Le mois passa sans que je ne te repris Monsieur Carnet. Je m'en excuse.

Mais bon j'ai des circonstances atténuantes : un chagrin d'amour.

Du coup si tu veux un résumé des évènements du camp et bien à part des entraînements, quelques fêtes et des séances piscines, je n'ai pas grand-chose à te raconter.

Et avant que tu demandes, non je ne me suis pas mise avec Ty. J'ai le coeur qui souffre un peu trop pour pouvoir me mettre avec lui.

Le bus nous a ramené chez nous il y a une semaine maintenant. Pendant ce temps là, j'ai aidé un peu James au garage. Il tient à ce que j'acquiers une certaine expérience en mécanique afin de pouvoir me débrouiller une fois que j'aurais ma voiture. Je ne suis pas contre. Surtout que James est assez bon pédagogue et que ça m'empêche de rester à la maison.

J'ai développé quelque chose d'étrange depuis le fameux soir Monsieur Carnet : une sorte de phobie à l'idée de voir Shawn. Je fais tout pour l'éviter. Je ne me rends pas à la salle des jeunes du quartier, je ne vais pas à la plage, j'évite de sortir quand je sais qu'il est dehors.

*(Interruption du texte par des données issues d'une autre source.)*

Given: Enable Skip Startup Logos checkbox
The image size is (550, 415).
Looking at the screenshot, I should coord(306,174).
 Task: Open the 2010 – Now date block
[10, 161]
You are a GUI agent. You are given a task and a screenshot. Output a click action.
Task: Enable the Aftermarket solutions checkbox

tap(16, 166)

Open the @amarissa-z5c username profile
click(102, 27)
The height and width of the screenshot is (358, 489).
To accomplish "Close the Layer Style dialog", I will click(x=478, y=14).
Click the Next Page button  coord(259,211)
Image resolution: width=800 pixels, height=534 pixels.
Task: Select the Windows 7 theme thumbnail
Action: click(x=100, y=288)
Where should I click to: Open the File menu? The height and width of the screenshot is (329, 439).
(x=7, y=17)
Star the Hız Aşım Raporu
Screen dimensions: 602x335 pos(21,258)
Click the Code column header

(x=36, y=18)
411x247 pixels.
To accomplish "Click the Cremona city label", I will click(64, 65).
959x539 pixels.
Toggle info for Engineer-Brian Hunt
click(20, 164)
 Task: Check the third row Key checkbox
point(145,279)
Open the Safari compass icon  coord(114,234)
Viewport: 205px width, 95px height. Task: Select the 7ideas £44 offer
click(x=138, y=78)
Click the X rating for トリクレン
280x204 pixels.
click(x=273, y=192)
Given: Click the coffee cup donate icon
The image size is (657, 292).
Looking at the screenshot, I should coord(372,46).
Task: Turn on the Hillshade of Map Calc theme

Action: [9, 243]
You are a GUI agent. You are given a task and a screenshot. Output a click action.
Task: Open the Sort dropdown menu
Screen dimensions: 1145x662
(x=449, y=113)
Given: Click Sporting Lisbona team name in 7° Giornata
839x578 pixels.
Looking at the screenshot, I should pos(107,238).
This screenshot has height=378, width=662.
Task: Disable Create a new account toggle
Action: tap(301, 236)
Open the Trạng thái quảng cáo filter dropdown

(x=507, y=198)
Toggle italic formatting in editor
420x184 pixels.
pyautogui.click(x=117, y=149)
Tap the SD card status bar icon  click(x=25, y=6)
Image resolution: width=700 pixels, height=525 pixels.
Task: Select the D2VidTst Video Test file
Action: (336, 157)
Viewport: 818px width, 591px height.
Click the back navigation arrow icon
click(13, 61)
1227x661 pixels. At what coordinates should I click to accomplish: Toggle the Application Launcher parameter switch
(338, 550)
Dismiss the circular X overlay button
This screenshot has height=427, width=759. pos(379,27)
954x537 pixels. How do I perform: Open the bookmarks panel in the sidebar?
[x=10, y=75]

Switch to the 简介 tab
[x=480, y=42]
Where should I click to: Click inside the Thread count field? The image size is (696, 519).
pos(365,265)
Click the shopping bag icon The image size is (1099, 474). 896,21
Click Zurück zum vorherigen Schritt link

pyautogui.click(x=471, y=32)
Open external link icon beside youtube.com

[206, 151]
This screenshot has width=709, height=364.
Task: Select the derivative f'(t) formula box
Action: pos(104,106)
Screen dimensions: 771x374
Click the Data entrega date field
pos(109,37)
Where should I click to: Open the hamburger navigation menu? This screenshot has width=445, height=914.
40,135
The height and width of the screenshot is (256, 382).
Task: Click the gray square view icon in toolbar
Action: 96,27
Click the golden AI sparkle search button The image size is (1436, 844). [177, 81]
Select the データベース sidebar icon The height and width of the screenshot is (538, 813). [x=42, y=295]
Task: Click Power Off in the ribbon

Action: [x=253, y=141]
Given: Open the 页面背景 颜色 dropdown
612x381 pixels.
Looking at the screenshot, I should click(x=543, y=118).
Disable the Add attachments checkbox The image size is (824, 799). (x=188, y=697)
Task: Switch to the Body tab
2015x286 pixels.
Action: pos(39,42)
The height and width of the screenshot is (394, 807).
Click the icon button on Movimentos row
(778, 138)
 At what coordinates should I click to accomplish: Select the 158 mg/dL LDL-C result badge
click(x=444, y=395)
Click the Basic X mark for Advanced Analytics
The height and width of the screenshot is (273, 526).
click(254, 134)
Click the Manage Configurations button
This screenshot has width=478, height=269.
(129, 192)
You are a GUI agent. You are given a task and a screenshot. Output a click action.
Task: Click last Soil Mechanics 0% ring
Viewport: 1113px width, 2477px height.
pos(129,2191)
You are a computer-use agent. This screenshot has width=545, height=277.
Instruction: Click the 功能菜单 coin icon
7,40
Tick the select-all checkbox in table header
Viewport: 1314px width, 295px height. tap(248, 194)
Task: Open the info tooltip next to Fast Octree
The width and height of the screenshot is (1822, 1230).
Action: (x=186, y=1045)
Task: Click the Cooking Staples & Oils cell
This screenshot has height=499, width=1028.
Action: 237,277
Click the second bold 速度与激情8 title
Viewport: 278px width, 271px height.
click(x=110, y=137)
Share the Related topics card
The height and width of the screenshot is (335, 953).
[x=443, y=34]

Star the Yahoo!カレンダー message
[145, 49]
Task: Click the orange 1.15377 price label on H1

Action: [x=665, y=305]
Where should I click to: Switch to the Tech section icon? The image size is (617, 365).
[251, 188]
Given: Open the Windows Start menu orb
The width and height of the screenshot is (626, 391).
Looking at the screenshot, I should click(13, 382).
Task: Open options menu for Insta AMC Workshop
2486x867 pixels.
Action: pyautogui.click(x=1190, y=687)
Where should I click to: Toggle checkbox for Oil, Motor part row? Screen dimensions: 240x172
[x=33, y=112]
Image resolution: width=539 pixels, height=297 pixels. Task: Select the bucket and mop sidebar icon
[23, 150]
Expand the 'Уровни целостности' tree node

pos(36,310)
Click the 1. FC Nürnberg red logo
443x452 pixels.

Je me dis que je suis un peu débile de réagir comme ça, que je devrais continuer ma vie, passer à autre chose. Mais dans ces moments là, ce n'est plus moi au commande de mon corps. Et j'en arrive à me cacher derrière des portes pour ne pas le voir.

Oui je sais ça ne sert pas à grand-chose car il peut très bien me sentir. Mais psychologiquement, ça aide.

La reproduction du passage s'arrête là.